Observation #2:  ... but that's not all it's learning! Here's an example of an abstract with a score greater than 0.99, which does indeed discuss risk factors (see bolded sentence), but which does not explicitly name them as such:

The 2019 Novel Coronavirus Outbreak - A Global Threat The 2019 Novel Corona virus infection (COVID 19) is an ongoing public health emergency of international significance. There are significant knowledge gaps in the epidemiology, transmission dynamics, investigation tools and management. In this article, we review the available evidence about this disease. Every decade has witnessed the evolution of a new coronavirus epidemic since the last three decades. The varying transmission patterns, namely, nosocomial transmission and spread through mildly symptomatic cases is an area of concern. There is a spectrum of clinical features from mild to severe life threatening disease with major complications like severe pneumonia, ARDS, acute cardiac injury and septic shock. Presence of bilateral ground glass opacity and consolidation on imaging in appropriate clinical background should raise a suspicion about COVID 19. Poor prognostic factors include Multilobular infiltration on chest imaging, Lymphopenia, Bacterial co-infection, Smoking history, Chronic medical conditions like Hypertension and age >60 years (MuLBSTA score). Diagnosis is confirmed with PCR based testing of appropriate respiratory samples. Management is primarily supportive, with newer antivirals (lopinavir ritonavir and Remdesivir) under investigation. Role of steroids is still inconclusive. Standard infection control and prevention techniques should be followed. Vigilant screening of suspected cases and their contacts is important. Isolation of symptomatic cases and home quarantine of asymptomatic contacts is recommended. To conclude, controlling this highly transmissible disease requires international co-ordination.

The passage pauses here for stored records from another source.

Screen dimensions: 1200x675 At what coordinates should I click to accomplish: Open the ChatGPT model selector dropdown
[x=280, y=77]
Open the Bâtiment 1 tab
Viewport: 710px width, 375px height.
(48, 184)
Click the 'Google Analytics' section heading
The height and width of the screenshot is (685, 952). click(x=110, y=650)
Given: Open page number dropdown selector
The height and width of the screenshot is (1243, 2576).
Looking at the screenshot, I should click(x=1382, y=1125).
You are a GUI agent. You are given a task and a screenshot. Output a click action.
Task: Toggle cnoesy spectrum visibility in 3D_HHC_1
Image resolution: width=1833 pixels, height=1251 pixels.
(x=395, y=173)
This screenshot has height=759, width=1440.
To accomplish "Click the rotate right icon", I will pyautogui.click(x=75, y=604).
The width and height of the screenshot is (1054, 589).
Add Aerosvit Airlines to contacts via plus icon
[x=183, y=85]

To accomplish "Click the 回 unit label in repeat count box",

Conversely, mentions of "risk" are also found in very low-ranked articles which do not discuss risk factors of illness.

Using this model to refine a question answering model

Now back to our original purpose: ranking these documents for question answering. If we take the top 1,000 out of the original 30,000 in terms of relevance to risk factors, and ask ‘what are the risk factors for COVID-19?’ the result is not only faster but (in my qualitative judgment) cleaner and more accurate, with less noise in the output, than asking the entire data set. Below is a sample of top answers from these top 1,000 abstracts, displayed in a web interface cooked up by my wonderful colleagues to illustrate this system.

Transfer learning from MeSH + document pre-filtering + SQuAd-trained BERT = risk factors for severe COVID

Transfer learning from MeSH + document pre-filtering + SQuAd-trained BERT = risk factors for severe COVID

Finally, I should mention that I was able to successfully use this method to create a collection of literature related to coronavirus drug design (learning from the MeSH topic ‘Drug Design’), which I in turn used to seed recommendations from the system mentioned here to find and share the newest literature on possible targets and repurposed drugs to treat COVID-19.